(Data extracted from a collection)
※

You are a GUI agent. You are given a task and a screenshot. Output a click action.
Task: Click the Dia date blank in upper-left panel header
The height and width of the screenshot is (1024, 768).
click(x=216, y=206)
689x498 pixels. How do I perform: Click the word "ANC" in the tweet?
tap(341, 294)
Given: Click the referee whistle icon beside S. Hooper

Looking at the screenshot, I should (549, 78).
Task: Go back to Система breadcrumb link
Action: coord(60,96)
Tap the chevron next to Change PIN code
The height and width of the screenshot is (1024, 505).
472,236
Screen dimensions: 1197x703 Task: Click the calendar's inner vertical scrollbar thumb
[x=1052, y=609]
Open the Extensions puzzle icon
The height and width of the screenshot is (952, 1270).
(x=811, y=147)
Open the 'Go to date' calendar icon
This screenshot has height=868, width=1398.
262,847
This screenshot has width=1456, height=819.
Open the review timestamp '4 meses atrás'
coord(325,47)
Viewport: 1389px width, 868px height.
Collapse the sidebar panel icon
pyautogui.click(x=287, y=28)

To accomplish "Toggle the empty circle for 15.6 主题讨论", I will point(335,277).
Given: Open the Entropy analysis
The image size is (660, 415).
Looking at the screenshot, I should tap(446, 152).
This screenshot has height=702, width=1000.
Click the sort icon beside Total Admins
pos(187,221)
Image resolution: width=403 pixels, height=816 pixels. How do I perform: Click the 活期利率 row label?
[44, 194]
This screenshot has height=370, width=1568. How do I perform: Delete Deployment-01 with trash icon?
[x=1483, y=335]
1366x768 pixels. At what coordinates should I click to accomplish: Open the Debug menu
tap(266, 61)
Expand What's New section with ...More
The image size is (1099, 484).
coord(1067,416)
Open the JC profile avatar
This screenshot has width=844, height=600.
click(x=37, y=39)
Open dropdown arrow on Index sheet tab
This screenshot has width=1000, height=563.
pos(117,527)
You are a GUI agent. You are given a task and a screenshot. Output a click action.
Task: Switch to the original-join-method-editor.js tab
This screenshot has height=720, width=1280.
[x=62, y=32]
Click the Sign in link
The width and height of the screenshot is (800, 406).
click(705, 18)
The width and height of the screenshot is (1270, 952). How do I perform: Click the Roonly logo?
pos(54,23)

※

If a line in the entries above contains "date", report it.

# Solution for this task:
Task: Click the Dia date blank in upper-left panel header
Open the 'Go to date' calendar icon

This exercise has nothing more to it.